Sometimes I suggest functional tests that examine nutrient status, inflammatory markers, or digestive function in much greater detail than standard blood work provides. Everything gets shared with your medical team because coordinated care consistently produces better results than working in isolation.
Changes always happen gradually because dramatic dietary overhauls almost always fail within a few weeks. We might start with basic digestive support, gradually add stress management techniques, then build toward more comprehensive protocols as your body starts responding positively.
The people who get the best results understand they're making long-term investments in health improvement rather than seeking quick symptom relief.
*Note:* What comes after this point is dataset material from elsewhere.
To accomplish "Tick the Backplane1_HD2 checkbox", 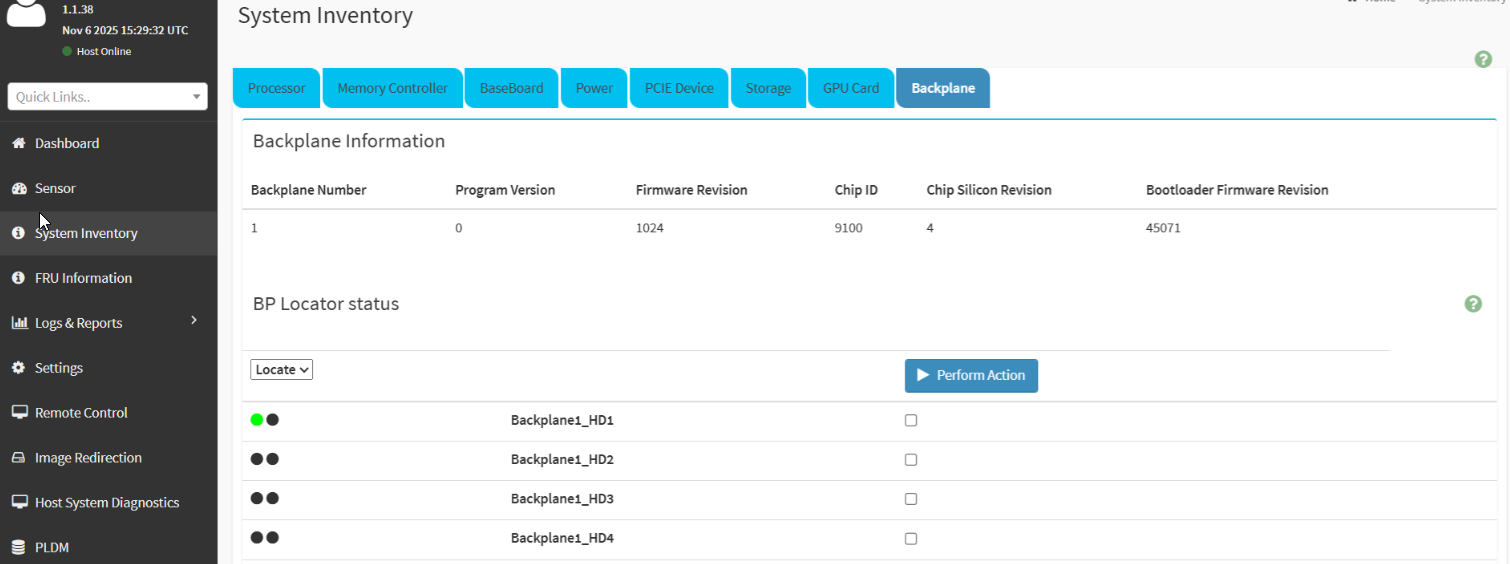I will point(911,460).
They're willing to track their responses carefully, communicate openly about what's working and what isn't, and stick with the process even when progress feels frustratingly slow.
Holistic wellness approaches work best when supporting medical treatment rather than trying to replace it, and anyone promising miracle cures or telling you to abandon conventional care is absolutely lying to you.
The realistic goal is supporting your body's natural ability to handle whatever medical treatment you need while optimizing function wherever possible. Sometimes that makes a huge difference in how you feel, sometimes it helps moderately, but either outcome is better than completely ignoring nutrition while dealing with complex health challenges.